## EXTRACT PROVIDED
━━━━━━━━━━━━━━━━━━━━━━━━━━━━━━

Quick Note: I was hoping this would be live in time for yesterday's 3rd person post, as it would have been perfect, but it wasn't--so here it is now--I got to be in the newspaper too!
I've never been the tallest person in a group photo before! http://homertribune.com/2012/04/bird-poets-prepare-for-shorebird-production/ |
OK! HAWMC #26--create a catchy tagline for your blog or health condition! I confessed to a little crankiness about a couple prompts last week, but really, this one got my goat! And that was before I read the very patronizing and inane suggestions for making a cutesy catchy tagline/gagline. Pull out a thesaurus. Look for homophones and gag-making puns. WEGO--I love you, but please!
We already had Keep-Calm-o-Matic. We had Pinboards. We had "things we forget" sticky notes. We had iconic mascots. We've got six-sentence (sentence? Why not "six-word"?) posts coming up soon. And now, a gagline that brands us and makes people instantly think of our "product." Um. I'm not a piece of merchandise or part of a herd of cattle. I bet branding hurts, btw. Redundancy is great for slow learners (which sometimes includes me) but it can get tiresome, too! Plus, I already have a tagline--look at the top of my blog, and I explained it already in the mascot post.
In what follows, perhaps some therapists would say we've made a breakthrough: I very seldom (or never) name my diagnosed conditions, but I'm so irritated with this prompt that I think I'm going to name them as I explain why my gagline is so appropriate. But is it a breakthrough, or is it a tacky error of judgment because I'm balls-to-the-wall and my filters are off? Please check me here. (If you're allergic to diagnostic labels, or are a family member, please cover your eyes!)
Maybe this is cathartic, but let me preface it by saying--
I am not my diagnoses! They are some of the lenses through which I view life, and they are some of the challenges with which I have been gifted on my journey, some of the sources from which I offer gifts.

━━━━━━━━━━━━━━━━━━━━━━━━━━━━━━

## WORK TASK A
According to the blog post, why did the writer hope the newspaper item would go live a day earlier?
## WORK TASK B
In the blog post, which HAWMC prompt number asks for a catchy tagline for a blog or health condition?
## WORK TASK C
Resume the blog post about the tagline prompt from its final sentence, keeping the same voice.

━━━━━━━━━━━━━━━━━━━━━━━━━━━━━━

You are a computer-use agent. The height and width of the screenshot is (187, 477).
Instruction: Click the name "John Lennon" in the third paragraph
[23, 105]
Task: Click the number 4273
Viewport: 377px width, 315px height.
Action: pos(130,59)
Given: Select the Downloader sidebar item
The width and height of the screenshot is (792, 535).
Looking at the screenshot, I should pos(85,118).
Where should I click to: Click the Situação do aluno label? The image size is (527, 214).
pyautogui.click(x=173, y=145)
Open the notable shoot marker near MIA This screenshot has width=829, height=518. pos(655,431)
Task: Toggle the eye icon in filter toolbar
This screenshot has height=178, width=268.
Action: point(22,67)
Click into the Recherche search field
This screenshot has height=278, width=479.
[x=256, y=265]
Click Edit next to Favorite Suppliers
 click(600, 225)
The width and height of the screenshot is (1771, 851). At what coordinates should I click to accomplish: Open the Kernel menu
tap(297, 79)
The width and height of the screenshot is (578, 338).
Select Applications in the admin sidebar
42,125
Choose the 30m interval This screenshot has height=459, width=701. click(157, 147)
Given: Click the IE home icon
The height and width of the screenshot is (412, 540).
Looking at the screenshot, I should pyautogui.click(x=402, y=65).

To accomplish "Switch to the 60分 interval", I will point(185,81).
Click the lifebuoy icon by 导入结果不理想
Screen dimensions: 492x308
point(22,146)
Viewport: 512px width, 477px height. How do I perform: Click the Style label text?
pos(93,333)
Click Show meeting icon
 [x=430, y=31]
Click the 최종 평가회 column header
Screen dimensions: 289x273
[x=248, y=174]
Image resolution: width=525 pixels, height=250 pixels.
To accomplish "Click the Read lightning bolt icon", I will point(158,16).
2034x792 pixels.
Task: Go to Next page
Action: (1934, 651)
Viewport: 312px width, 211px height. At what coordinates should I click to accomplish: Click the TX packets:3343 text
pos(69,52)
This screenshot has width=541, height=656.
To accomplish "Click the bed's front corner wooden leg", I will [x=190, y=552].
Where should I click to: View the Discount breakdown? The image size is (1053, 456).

━━━━━━━━━━━━━━━━━━━━━━━━━━━━━━

## EXPECTED ANSWER A
The writer hoped it would be live in time for the previous day's third-person post, because it would have been a perfect fit there.

## EXPECTED ANSWER B
Prompt #26.

## EXPECTED ANSWER C
So, it's glaringly obvious what a person diagnosed with anorexia nervosa and with bipolar-1 should have as a tagline for her blog:
What goes up must come down.
What goes down must come up.
Calling a graphic designer to set that slogan inside an image of a squared circle.
Speaking of things going down and coming back up, I'm celebrating our persistent sunshine and daily increases in green these last few days. Here's the raised bed in front of our cabin as it looked three weeks ago...
And now look what's in it, renewed from last year, some of the clumps grown back from the roots, some from seeds shed by the original plants...My lovely spearmint is graciously returning too, and seems to have spread far. Doesn't look like the peppermint made it, though, which surprises me, as peppermint is usually more cold-tolerant. This was a chocolate mint variety, though, so who knows...
And note--I could take a short break outside with no hat on, no long sleeves, and the sun on my limbs!
The same view two months ago--substituting a moose for me!
What dies back to the root must rise green again in springtime. What falls as snow must run to the sea and evaporate into the air once again.
Thanks for bearing with my crankiness--I feel better now.
Do you agree it's a good tagline, or do you have a better one?